TASK STATEMENT: Copy out, word for word, the part of the rows that opens with the line containing "Image resolution: width=1568 pixels, height=706" and closes with the last row.
======
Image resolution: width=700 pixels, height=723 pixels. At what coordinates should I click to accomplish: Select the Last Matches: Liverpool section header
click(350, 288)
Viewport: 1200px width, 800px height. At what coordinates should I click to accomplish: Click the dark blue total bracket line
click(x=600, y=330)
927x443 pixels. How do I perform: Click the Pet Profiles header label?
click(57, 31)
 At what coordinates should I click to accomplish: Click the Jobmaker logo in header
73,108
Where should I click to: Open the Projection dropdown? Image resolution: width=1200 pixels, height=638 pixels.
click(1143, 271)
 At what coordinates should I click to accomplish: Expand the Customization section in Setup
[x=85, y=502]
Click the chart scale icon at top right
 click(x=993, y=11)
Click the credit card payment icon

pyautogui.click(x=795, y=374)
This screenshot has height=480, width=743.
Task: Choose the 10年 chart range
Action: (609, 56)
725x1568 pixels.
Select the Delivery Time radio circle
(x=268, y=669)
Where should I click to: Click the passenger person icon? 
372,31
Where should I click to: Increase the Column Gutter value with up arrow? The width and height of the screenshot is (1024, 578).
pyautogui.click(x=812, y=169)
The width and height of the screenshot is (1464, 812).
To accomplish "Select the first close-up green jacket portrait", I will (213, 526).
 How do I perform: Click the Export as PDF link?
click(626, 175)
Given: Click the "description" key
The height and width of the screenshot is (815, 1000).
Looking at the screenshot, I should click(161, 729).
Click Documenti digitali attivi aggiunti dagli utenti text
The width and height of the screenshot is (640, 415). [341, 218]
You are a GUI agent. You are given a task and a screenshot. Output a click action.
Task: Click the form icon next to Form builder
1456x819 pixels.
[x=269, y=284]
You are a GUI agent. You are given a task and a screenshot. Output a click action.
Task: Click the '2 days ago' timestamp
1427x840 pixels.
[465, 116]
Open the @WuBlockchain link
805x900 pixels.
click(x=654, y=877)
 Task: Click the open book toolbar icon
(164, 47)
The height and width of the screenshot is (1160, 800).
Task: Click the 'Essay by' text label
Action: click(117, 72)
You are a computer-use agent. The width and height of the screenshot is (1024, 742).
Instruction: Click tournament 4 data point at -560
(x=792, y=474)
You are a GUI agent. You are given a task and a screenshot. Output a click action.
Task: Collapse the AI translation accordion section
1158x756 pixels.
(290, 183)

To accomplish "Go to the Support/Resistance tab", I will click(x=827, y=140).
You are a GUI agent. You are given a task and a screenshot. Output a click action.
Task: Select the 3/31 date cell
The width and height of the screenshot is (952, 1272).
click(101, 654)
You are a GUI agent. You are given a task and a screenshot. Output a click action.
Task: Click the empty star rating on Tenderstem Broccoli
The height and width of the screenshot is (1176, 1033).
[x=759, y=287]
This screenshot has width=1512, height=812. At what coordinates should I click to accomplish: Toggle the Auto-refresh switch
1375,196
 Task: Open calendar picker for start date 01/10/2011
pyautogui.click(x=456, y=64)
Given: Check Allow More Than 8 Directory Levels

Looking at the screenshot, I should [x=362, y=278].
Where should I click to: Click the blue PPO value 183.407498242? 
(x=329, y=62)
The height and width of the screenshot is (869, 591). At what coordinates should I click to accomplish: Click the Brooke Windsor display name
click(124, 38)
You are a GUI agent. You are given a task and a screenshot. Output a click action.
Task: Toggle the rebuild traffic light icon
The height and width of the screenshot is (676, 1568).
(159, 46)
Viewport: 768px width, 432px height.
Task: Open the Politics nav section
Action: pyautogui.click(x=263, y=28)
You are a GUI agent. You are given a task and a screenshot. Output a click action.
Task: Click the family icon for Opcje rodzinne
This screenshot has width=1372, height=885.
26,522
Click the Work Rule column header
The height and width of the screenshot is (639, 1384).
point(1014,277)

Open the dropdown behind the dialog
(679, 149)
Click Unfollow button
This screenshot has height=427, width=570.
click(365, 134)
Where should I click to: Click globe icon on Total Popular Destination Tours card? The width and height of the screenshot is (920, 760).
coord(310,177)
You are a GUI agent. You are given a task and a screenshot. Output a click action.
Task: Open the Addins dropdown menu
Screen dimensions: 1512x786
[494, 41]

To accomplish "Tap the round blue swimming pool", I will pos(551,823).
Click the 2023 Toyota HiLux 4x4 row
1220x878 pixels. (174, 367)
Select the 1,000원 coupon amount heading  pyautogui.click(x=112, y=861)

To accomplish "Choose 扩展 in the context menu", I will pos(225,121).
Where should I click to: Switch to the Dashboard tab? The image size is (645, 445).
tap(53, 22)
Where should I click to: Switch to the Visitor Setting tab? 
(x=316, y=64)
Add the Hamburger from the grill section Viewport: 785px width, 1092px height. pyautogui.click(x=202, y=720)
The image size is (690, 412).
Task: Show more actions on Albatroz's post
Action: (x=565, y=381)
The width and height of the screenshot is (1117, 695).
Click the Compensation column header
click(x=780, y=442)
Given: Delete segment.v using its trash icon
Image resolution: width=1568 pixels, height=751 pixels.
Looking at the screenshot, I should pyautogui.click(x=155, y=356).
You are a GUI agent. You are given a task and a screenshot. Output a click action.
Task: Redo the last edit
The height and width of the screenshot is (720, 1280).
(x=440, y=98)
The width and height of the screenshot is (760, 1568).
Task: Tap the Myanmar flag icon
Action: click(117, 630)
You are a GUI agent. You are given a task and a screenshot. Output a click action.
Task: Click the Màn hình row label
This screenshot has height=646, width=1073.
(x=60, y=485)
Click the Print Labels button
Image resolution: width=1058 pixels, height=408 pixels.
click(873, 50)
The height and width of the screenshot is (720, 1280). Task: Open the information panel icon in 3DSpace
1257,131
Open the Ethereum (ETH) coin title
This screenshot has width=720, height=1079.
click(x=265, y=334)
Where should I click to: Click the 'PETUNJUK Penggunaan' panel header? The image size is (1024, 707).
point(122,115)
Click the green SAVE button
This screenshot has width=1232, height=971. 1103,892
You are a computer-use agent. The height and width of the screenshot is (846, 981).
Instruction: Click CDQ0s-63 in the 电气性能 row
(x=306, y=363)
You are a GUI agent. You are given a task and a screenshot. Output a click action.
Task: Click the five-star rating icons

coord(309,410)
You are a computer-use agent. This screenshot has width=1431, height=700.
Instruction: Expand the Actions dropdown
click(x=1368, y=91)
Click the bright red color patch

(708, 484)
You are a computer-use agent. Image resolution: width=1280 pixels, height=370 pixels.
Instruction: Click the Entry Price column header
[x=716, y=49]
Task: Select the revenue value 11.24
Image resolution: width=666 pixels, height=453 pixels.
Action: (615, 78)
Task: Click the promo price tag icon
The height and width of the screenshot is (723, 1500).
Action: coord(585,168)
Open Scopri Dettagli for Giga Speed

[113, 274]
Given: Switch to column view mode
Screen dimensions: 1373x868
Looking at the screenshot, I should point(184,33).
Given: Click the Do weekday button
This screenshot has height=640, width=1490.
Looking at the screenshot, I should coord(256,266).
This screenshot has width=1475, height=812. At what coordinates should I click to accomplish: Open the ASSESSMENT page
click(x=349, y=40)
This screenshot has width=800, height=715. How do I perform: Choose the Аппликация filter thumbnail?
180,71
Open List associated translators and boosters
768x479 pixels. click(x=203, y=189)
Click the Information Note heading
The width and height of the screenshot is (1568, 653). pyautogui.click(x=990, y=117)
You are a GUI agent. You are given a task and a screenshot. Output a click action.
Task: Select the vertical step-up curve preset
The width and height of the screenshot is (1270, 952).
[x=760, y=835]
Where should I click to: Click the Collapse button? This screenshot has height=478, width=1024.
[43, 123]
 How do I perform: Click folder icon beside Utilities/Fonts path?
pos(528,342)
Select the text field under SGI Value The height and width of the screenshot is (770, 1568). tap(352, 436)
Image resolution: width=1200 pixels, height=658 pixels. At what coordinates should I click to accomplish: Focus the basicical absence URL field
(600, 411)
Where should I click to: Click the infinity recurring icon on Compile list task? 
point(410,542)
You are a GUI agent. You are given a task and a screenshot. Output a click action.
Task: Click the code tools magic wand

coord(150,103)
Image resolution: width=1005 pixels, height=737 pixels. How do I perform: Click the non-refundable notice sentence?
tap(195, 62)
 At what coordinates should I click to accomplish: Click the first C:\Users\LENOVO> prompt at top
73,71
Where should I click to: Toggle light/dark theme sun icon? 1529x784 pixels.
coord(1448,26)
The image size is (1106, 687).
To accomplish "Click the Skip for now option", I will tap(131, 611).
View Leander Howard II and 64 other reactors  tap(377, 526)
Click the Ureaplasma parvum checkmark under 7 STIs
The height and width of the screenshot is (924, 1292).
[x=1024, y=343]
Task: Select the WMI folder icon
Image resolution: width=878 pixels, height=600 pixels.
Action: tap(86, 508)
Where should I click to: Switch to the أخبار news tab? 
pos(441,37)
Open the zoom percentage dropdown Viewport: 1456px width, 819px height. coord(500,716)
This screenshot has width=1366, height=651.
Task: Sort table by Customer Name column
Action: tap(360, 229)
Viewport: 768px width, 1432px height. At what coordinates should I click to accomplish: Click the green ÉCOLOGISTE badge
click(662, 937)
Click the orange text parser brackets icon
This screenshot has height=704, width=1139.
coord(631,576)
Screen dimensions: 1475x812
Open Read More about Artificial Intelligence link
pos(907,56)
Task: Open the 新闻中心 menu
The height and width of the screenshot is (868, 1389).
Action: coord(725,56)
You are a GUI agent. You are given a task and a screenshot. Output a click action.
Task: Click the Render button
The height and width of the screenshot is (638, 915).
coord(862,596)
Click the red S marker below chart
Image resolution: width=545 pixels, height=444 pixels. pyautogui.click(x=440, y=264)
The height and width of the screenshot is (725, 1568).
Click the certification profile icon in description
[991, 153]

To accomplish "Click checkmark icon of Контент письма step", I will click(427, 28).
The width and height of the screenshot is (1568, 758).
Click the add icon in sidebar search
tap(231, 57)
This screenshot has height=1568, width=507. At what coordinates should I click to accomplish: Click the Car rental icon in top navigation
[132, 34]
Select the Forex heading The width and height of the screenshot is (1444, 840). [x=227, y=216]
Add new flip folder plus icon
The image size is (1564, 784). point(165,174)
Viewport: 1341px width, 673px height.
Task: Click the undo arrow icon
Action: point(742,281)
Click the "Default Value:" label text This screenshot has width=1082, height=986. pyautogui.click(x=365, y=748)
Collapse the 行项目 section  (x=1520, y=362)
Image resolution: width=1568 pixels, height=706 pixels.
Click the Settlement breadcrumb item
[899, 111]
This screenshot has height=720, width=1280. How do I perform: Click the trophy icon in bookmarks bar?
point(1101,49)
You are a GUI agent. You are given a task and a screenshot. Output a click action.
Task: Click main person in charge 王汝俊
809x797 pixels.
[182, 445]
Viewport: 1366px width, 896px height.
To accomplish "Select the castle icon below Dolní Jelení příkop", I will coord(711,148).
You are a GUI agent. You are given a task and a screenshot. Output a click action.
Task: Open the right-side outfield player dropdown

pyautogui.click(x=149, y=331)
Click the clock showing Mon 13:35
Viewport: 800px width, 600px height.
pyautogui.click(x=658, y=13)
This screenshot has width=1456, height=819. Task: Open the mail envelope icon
======
EXERCISE ANSWER:
Image resolution: width=1568 pixels, height=706 pixels.
Click the Settlement breadcrumb item
[899, 111]
This screenshot has height=720, width=1280. How do I perform: Click the trophy icon in bookmarks bar?
point(1101,49)
You are a GUI agent. You are given a task and a screenshot. Output a click action.
Task: Click main person in charge 王汝俊
809x797 pixels.
[182, 445]
Viewport: 1366px width, 896px height.
To accomplish "Select the castle icon below Dolní Jelení příkop", I will coord(711,148).
You are a GUI agent. You are given a task and a screenshot. Output a click action.
Task: Open the right-side outfield player dropdown

pyautogui.click(x=149, y=331)
Click the clock showing Mon 13:35
Viewport: 800px width, 600px height.
pyautogui.click(x=658, y=13)
This screenshot has width=1456, height=819. Task: Open the mail envelope icon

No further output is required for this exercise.